───── Provided material

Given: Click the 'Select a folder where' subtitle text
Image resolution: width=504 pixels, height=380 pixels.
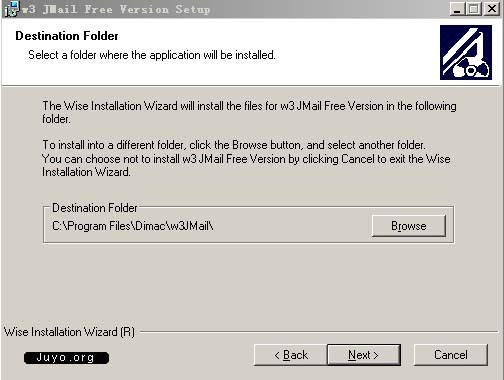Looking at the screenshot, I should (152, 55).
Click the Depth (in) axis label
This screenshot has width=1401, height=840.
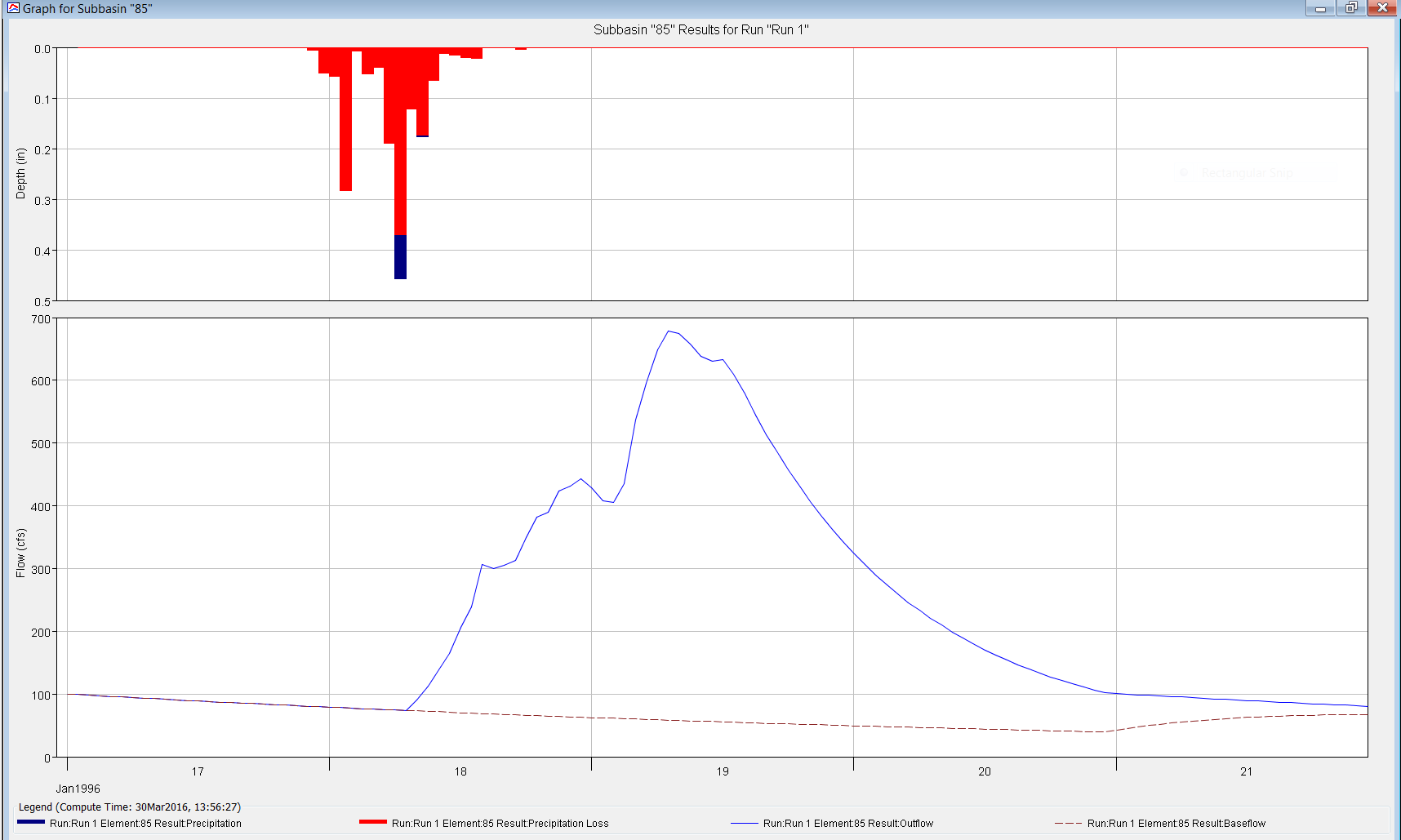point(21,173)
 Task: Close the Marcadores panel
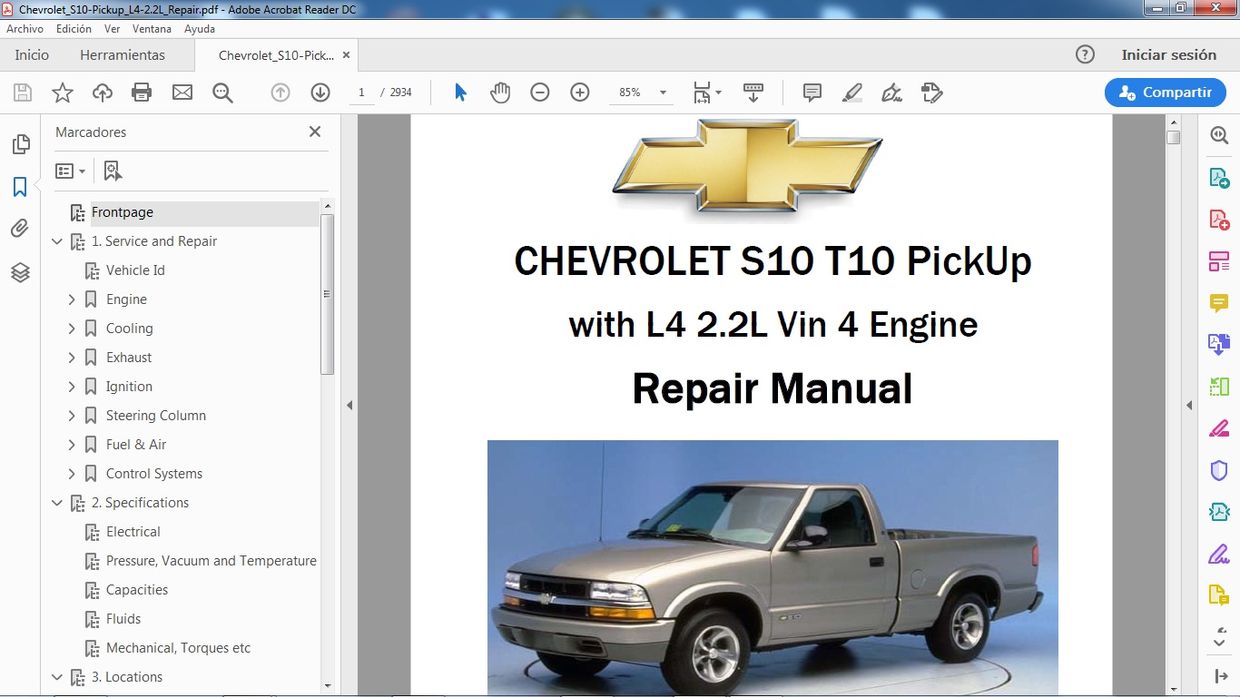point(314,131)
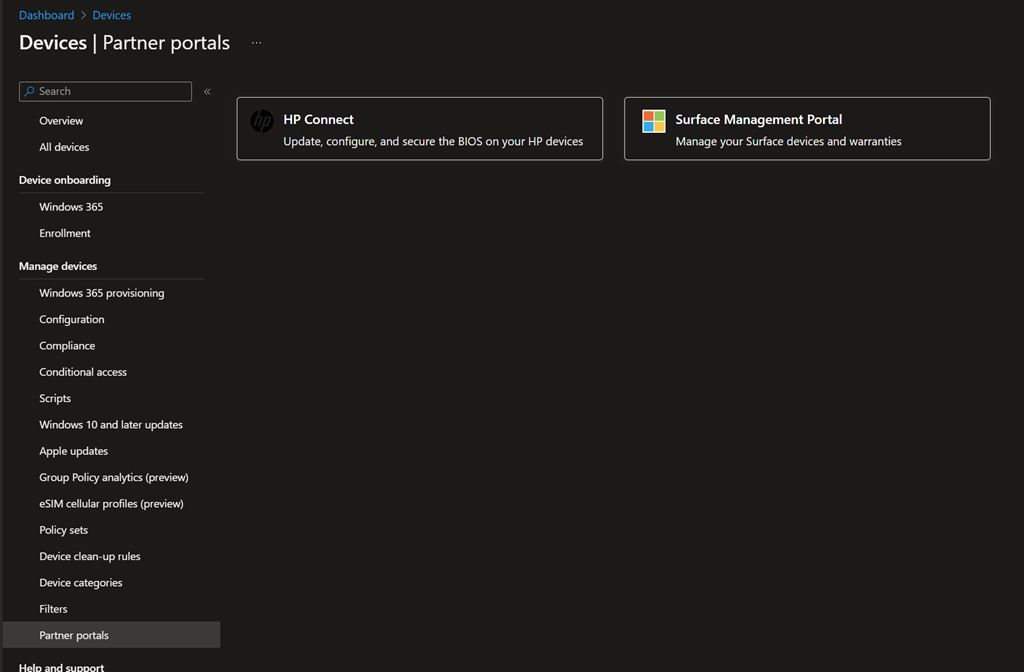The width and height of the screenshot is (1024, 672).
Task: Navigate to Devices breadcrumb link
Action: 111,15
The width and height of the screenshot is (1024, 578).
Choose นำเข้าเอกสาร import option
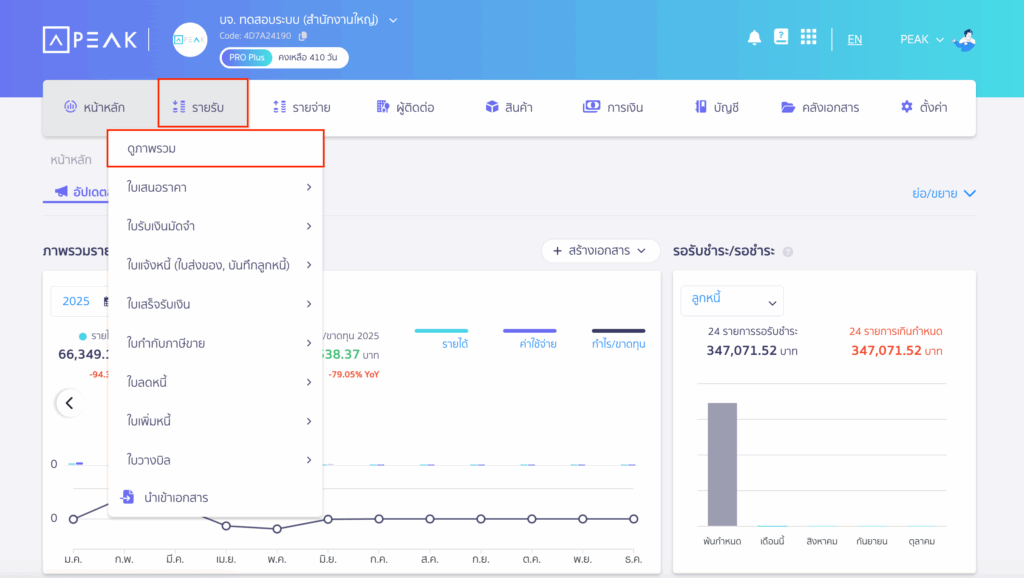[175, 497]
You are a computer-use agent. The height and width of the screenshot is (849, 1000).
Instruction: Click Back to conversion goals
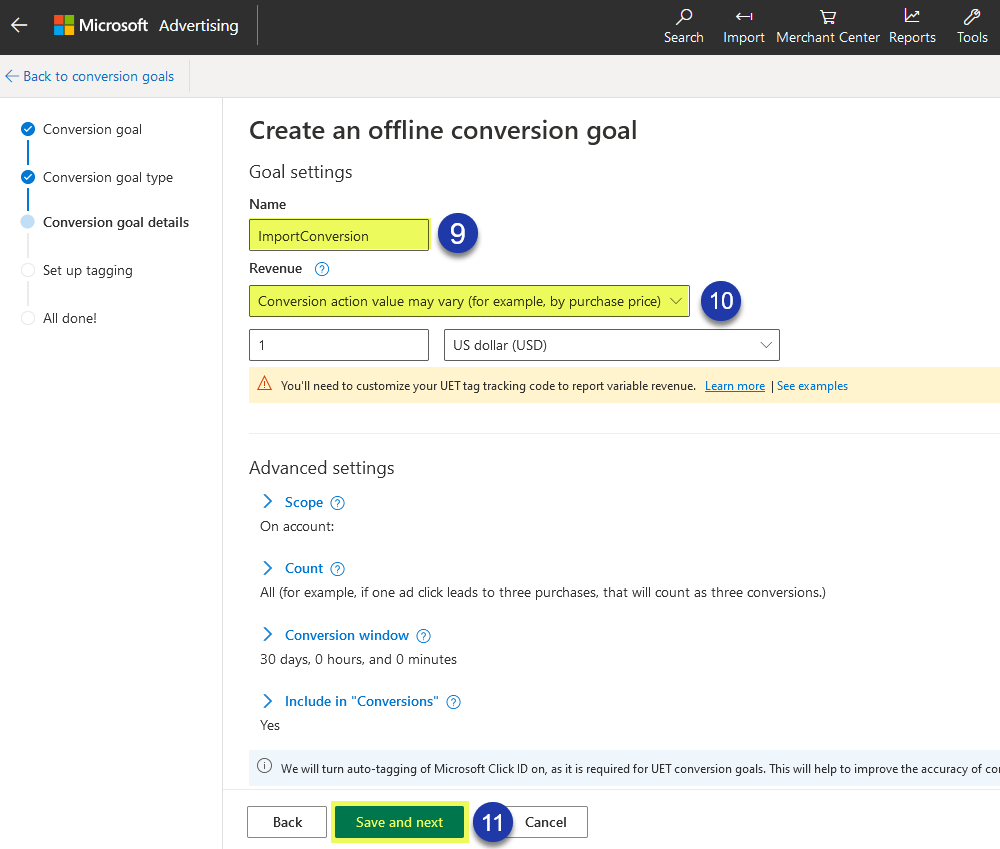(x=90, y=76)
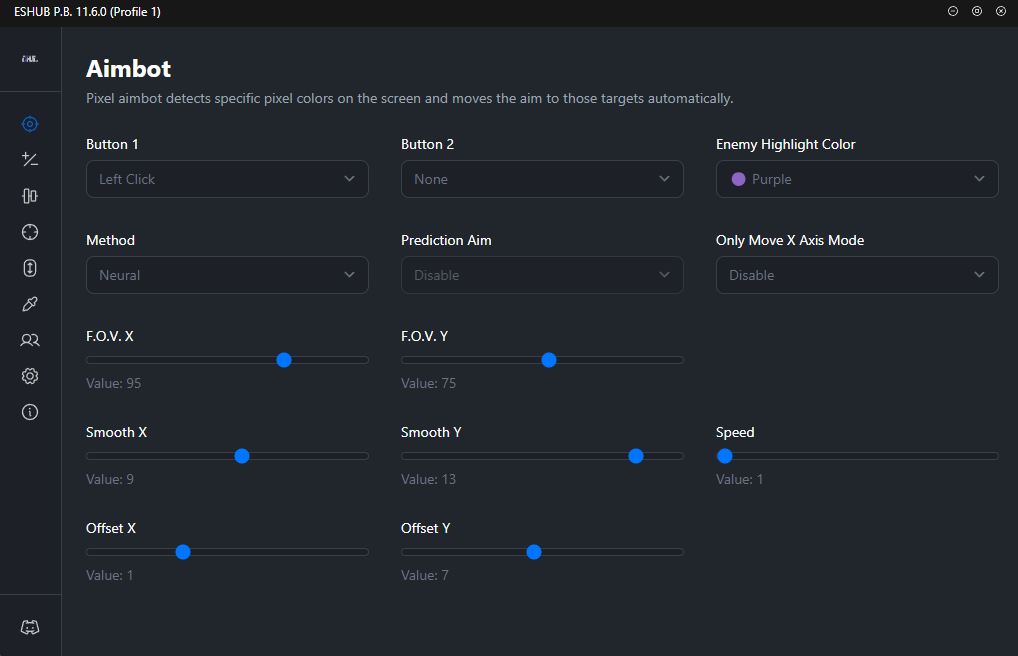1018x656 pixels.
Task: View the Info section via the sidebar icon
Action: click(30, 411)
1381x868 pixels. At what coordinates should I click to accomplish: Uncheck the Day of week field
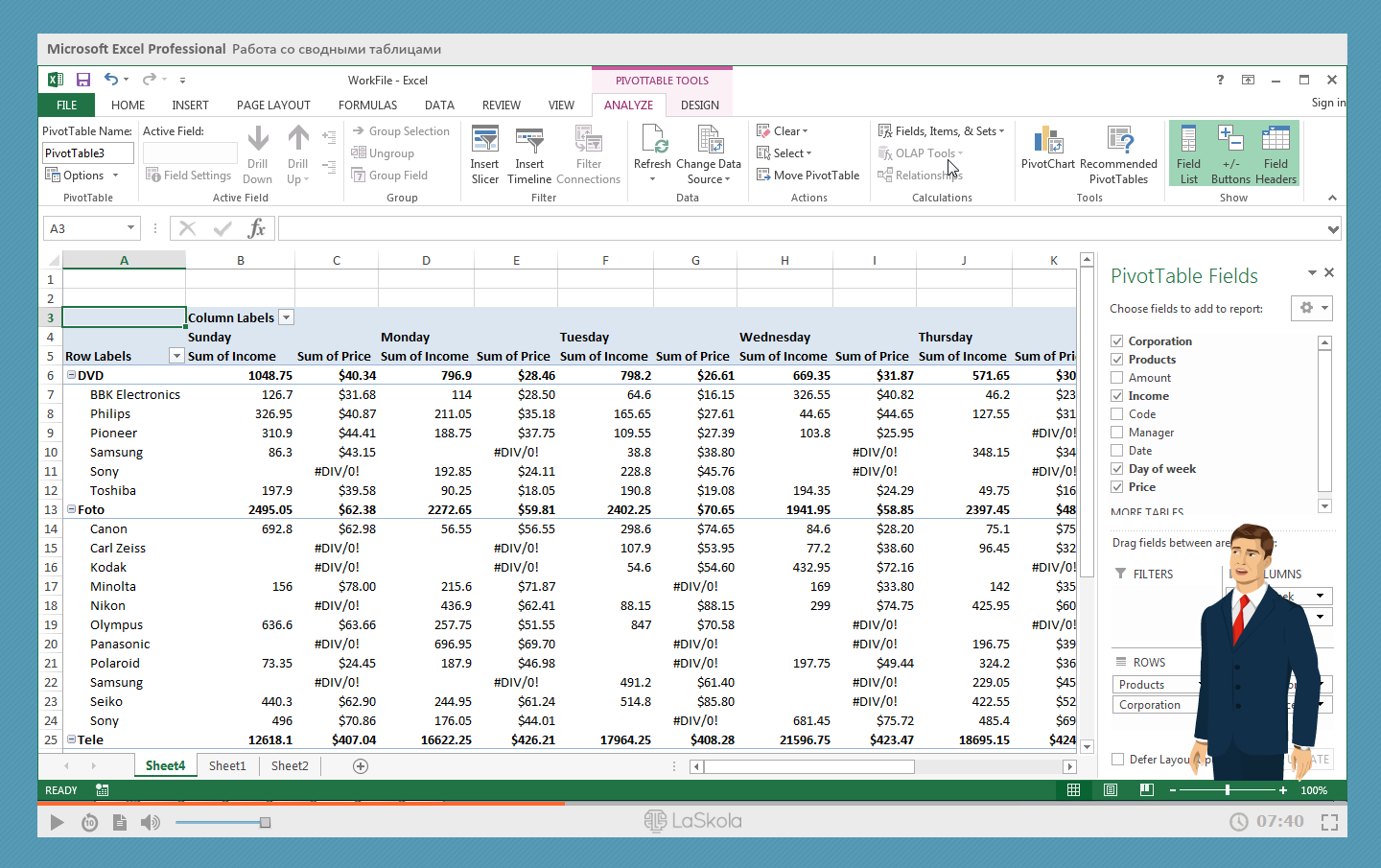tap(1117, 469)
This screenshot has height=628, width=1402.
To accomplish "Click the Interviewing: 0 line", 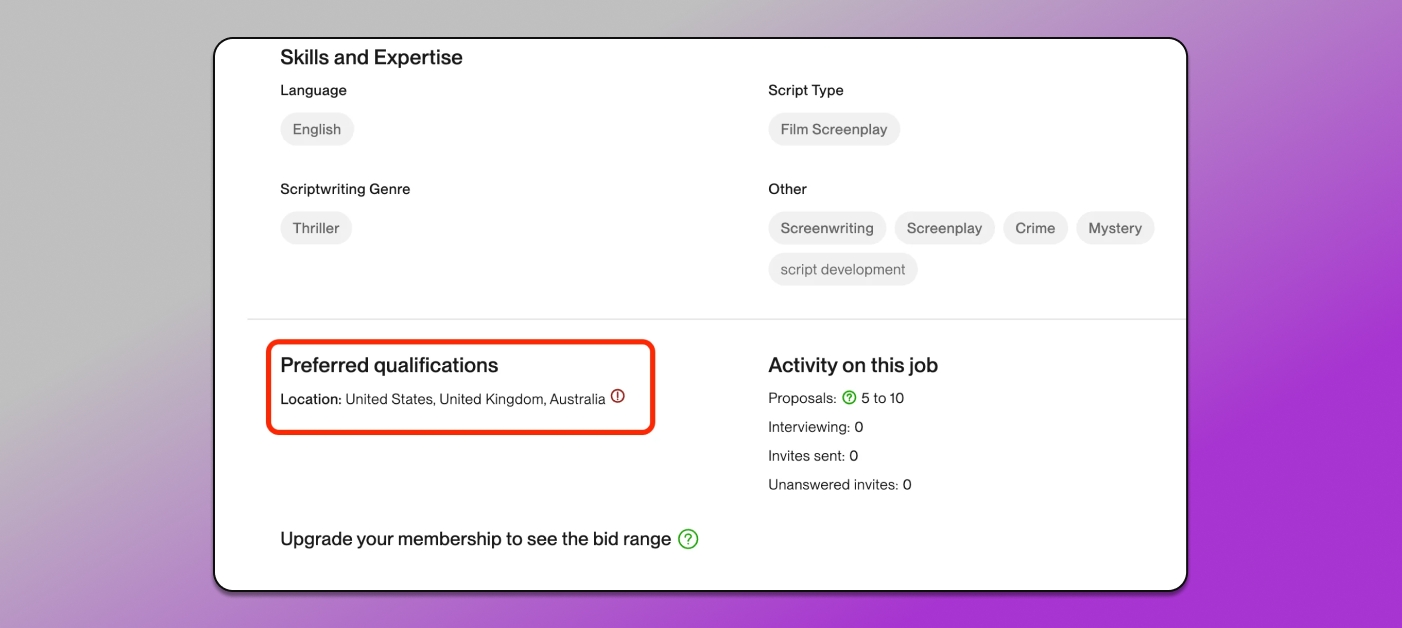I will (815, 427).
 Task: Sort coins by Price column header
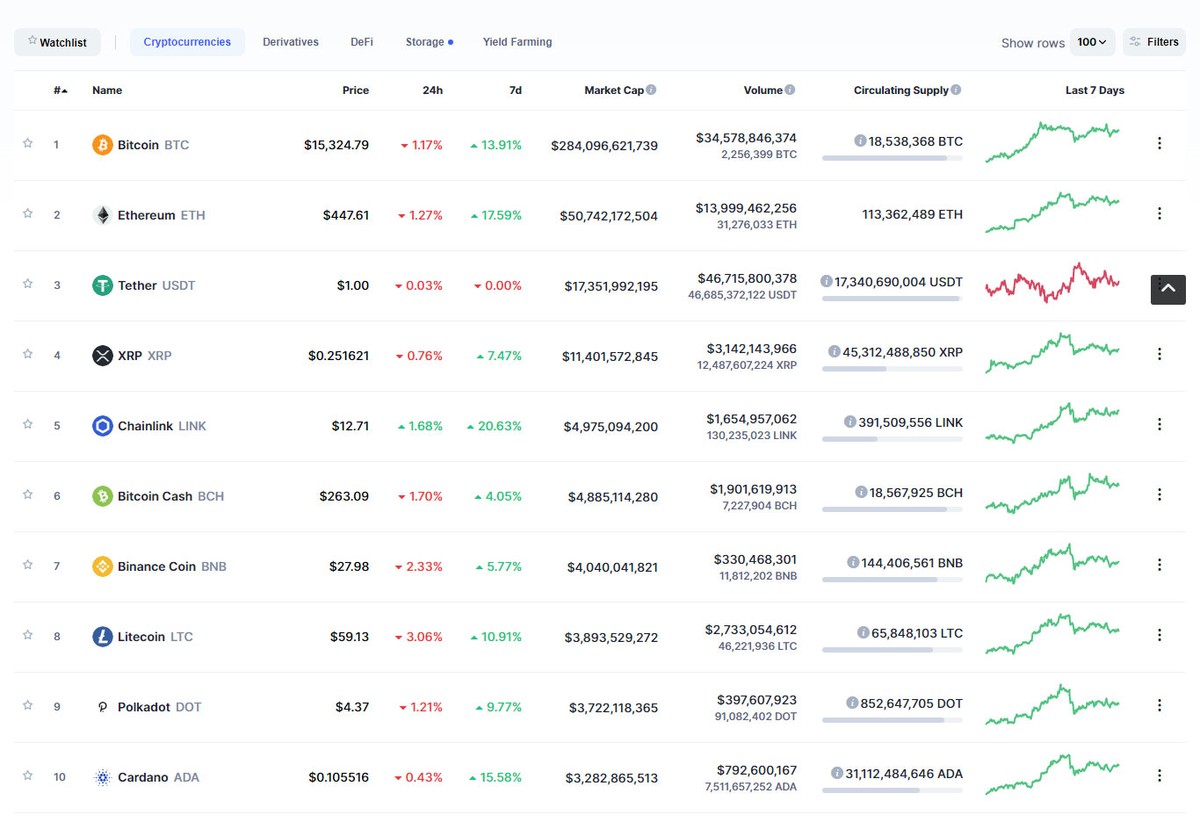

──────────

▶ What the exercise asks
Both boundary lines included, write out word for word only the lines above from the one containing "Image resolution: width=504" to the one containing "The width and height of the screenshot is (1024, 578).", leaving out any pictures.

▶ Solution for this task
Image resolution: width=504 pixels, height=380 pixels.
Looking at the screenshot, I should (152, 55).
Click the Depth (in) axis label
This screenshot has width=1401, height=840.
point(21,173)
 Task: Close the Marcadores panel
point(314,131)
The width and height of the screenshot is (1024, 672).
Task: Navigate to Devices breadcrumb link
Action: 111,15
The width and height of the screenshot is (1024, 578).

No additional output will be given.